Kazak Economic Growth Has Upper Limits, Experts Warn
Kazak Economic Growth Has Upper Limits, Experts Warn
On October 16, David Owen, a senior advisor with the Middle East and Central Asia Department of the International Monetary Fund, IMF, told a videoconference that the region’s economies continue to pick up, thanks mainly to inflows of foreign capital and increasing exports of natural resources.
Kazakstan’s gross domestic product is currently growing at around nine per cent a year in real terms - higher than Russian growth.
Despite the good news from the IMF, NBCentralAsia experts based in Kazakstan point to a more downbeat recent statement by Andrei Illarionov, former advisor to the Russian president. Speaking at a banking conference in Almaty in late September, Illarionov said there was a direct correlation between the level of civic and political freedoms, on the one hand, and the maximum attainable level of economic growth, on the other.
He takes that view that certain countries have no chance of growing beyond a ceiling defined by the extent of political freedom there, even if they are earning big revenues from mineral resources. Using data from various countries, Illarionov believes that even if Kazakstan succeeds with its plan of increasing oil exports by 100 or 200 per cent by 2015, and assuming that world oil prices remain as high as they are now, the country is unlikely to exceed a figure of 12,000 US dollars per capita GDP. The figure is currently put at 8,200 dollars, expressed in comparable terms (using purchasing power parity).
Petr Svoik, an economist based in Almaty, agrees with this assessment, telling NBCentralAsia, “It is a fact that economic stability and prospects are directly related to the degree of political and economic freedom.”
The rights watchdog Freedom House ranks Kazakstan as “not free” in its 2006 report, marking it six on a seven-point descending scale of political freedom.
According to Svoik, GDP growth in Kazakstan is derived from just two areas of activity: the sale of oil and gas and the reinvestment of the revenues in the consumer sector rather than in production.
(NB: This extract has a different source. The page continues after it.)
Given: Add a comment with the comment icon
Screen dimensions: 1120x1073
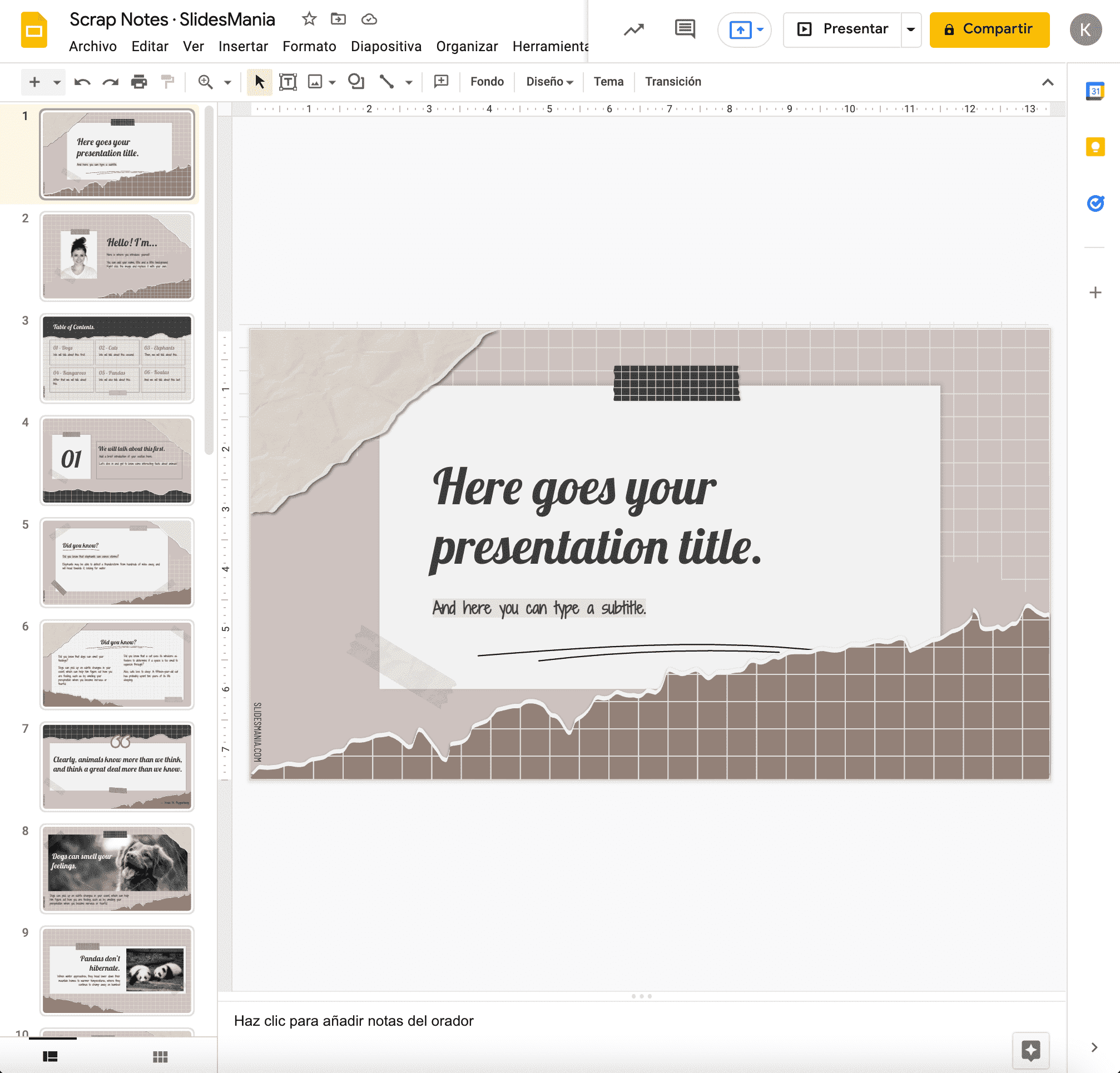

The consumer sector is supported by a giant, costly, non-productive infrastructure that owes its entire existence to high world energy prices.
Growth is constrained by the low level of economic diversification, and by a heavy reliance on high oil export prices. Oil revenues have increased by 400 per cent as a proportion of GDP over the last six years, and accounted for 30 per cent of total GDP in 2005.
In August, Kazak prime minister Danial Ahmetov highlighted the need to develop non-energy-related sectors of the economy, and warned that some of the signs of overheating were already in evidence: economic growth indicators that are greater when expressed in nominal than in real terms, rising inflation, and the money supply outstripping the production of goods.
Analysts interviewed by NBCentralAsia pointed out at the time that a policy of redirecting oil revenues into other sectors would have limited success, firstly because these other sectors remain uncompetitive, and secondly because the government has only a limited degree of control over what happens to oil industry revenues.
(News Briefing Central Asia draws comment and analysis from a broad range of political observers across the region.)